Exercise passage:
%%

Lord God Jose Mourinho wrote:
In the semi final of the FA Cup, when John Terry won the ball cleanly, got kicked by Milner straight after, was then booked by the ref and after the game had to put up with claims that he should've been sent off, you were backing Terry were you? Because I don't remember seeing anyone on here who didn't think Terry should have been off.
Of course it's all an anti-Citeh witch hunt. Nothing to do with two broken legs and a kung-fu kick through someone's chest in the space of a few months.
I have to retract what I said about De Jong barely winning the ball. The only angle I'd seen the ball barely seemed to move. I've just managed to see a clip again and he did win the ball and divert it to a Citeh play, so in that it was a "good" tackle. My problem with De Jong's challenges are simply that he goes in to take man and ball each time.
I never saw the Terry tackle so that rules me out of commenting on that one.

%%

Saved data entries
%%

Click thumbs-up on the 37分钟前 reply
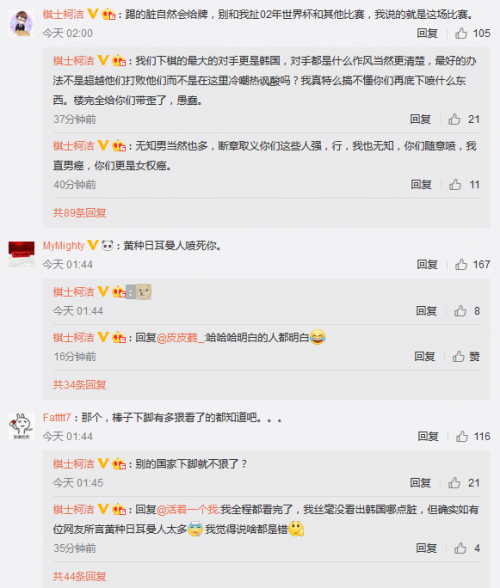The width and height of the screenshot is (500, 588). point(454,120)
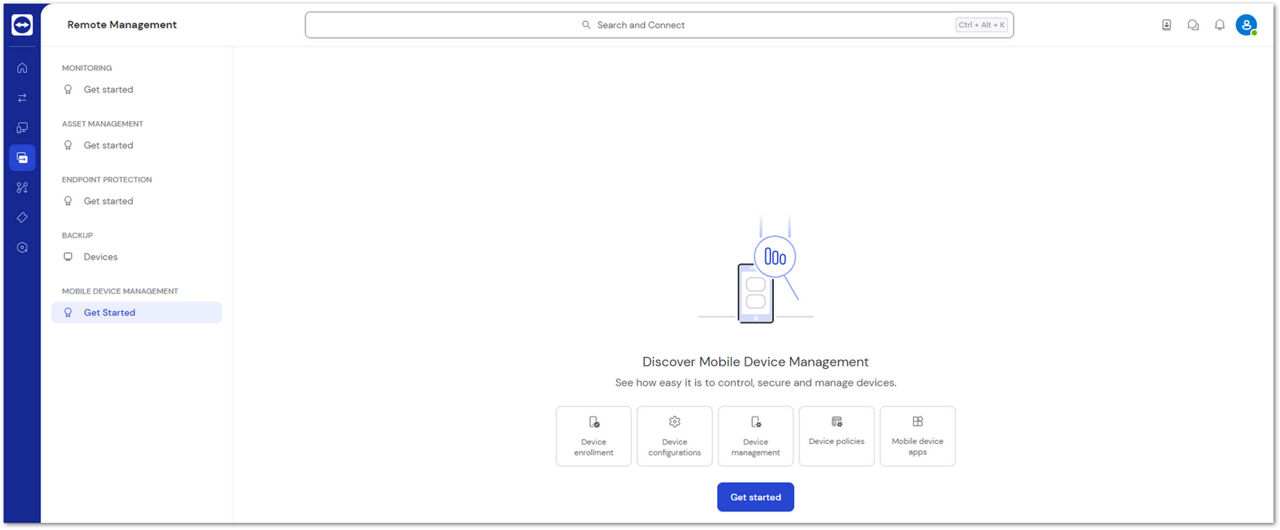1280x530 pixels.
Task: Open the Remote Support arrows icon
Action: pos(22,98)
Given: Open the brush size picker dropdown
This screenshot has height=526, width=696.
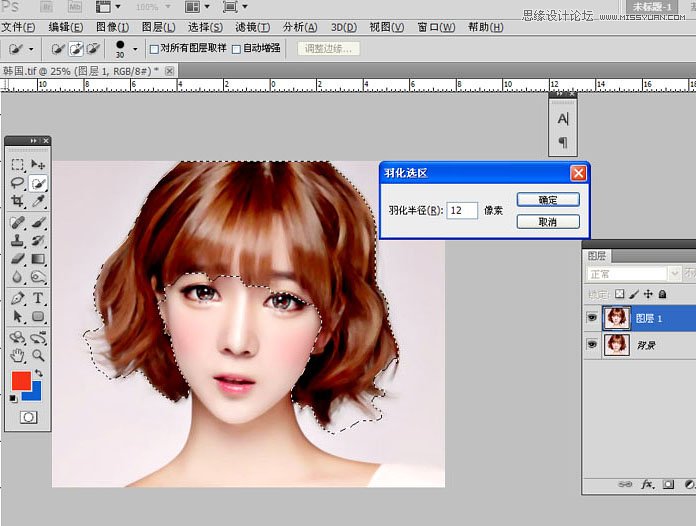Looking at the screenshot, I should 133,48.
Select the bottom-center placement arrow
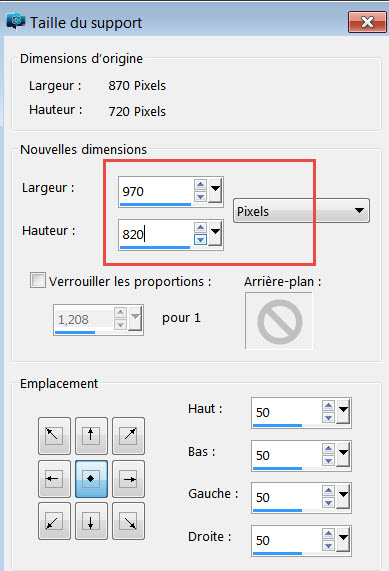Screen dimensions: 389x571 (91, 521)
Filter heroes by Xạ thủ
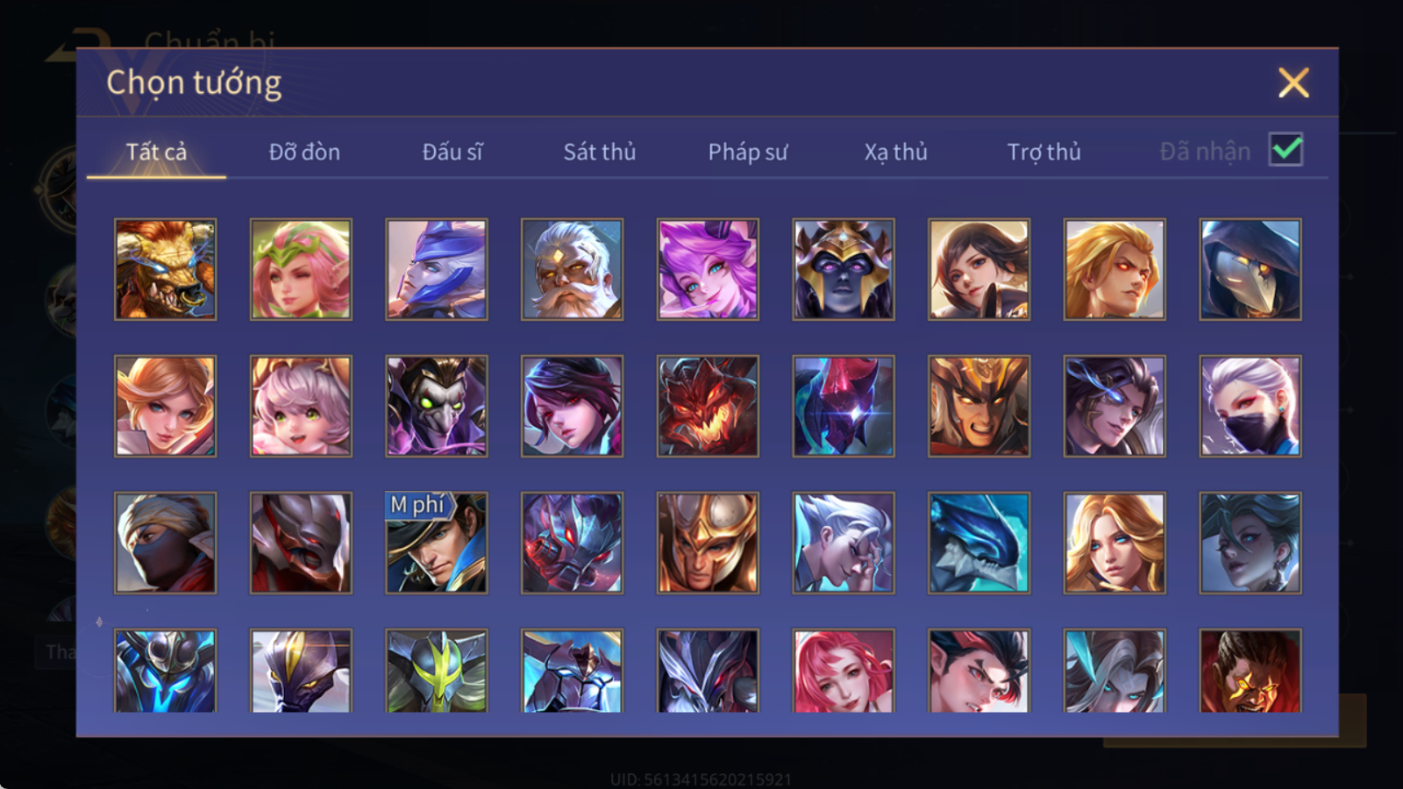The width and height of the screenshot is (1403, 789). tap(896, 152)
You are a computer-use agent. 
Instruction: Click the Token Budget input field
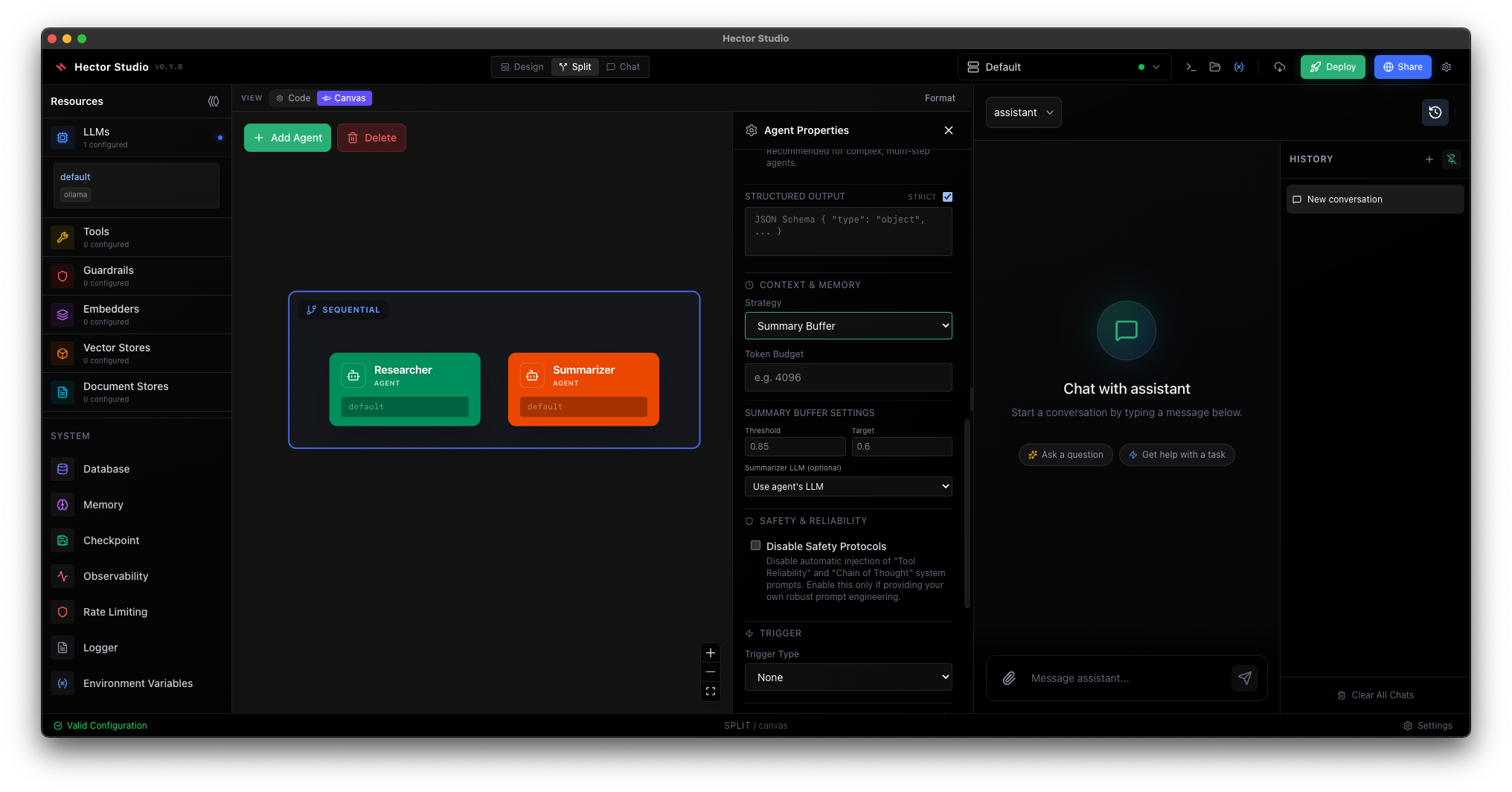click(848, 377)
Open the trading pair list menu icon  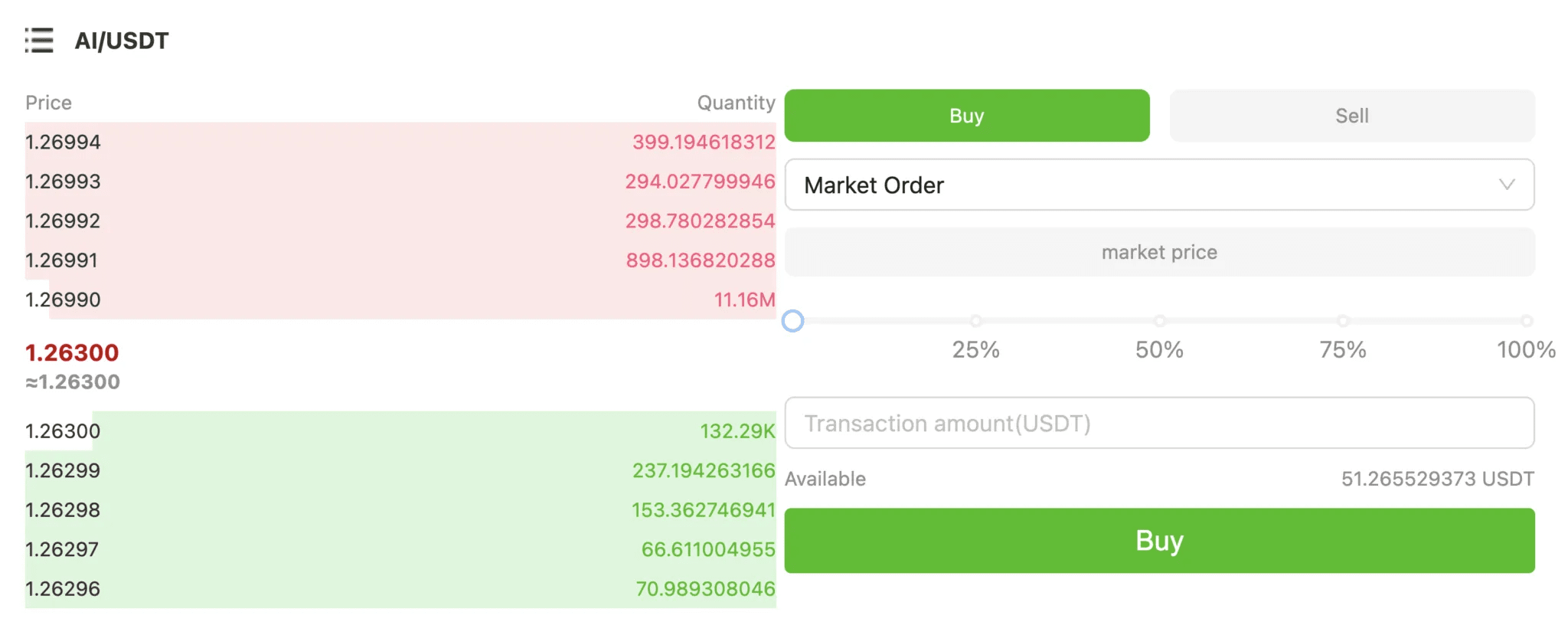click(x=39, y=41)
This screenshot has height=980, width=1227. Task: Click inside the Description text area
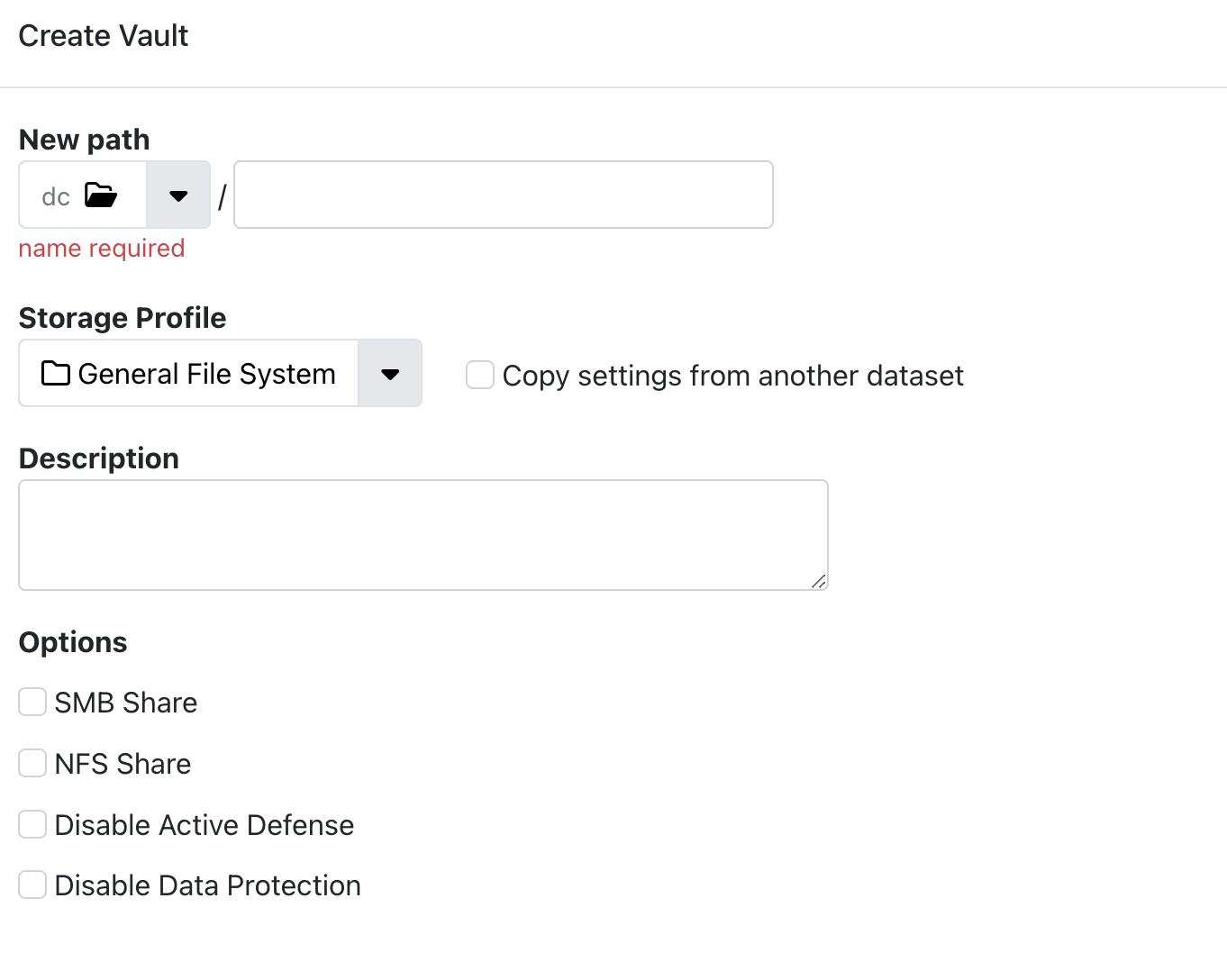pos(423,535)
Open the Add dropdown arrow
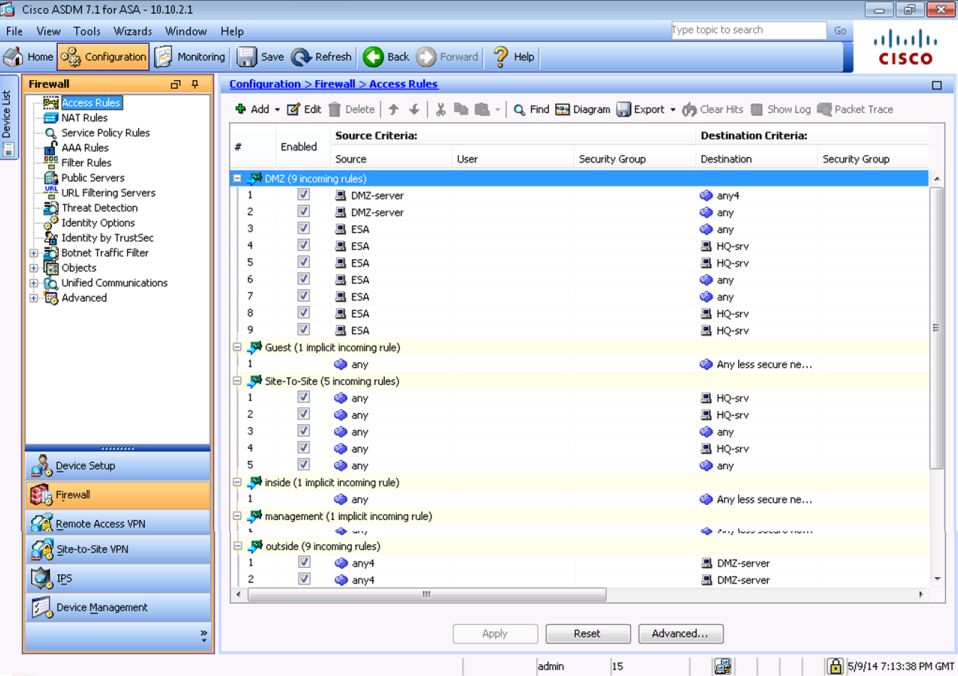The width and height of the screenshot is (958, 676). pos(276,110)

%%

Required work:
**A)** Retype the forum post from "I have to retract" to "on that one.".
**B)** Answer these questions about the forum post.
(i) In the FA Cup semi final, who kicked John Terry straight after he won the ball?
(ii) According to the writer, what does De Jong go in to take each time?
(iii) Which tackle does the writer say they never saw?

Answers by item number:
**A)**
I have to retract what I said about De Jong barely winning the ball. The only angle I'd seen the ball barely seemed to move. I've just managed to see a clip again and he did win the ball and divert it to a Citeh play, so in that it was a "good" tackle. My problem with De Jong's challenges are simply that he goes in to take man and ball each time.
I never saw the Terry tackle so that rules me out of commenting on that one.

**B)**
(i) Milner
(ii) Man and ball
(iii) The Terry tackle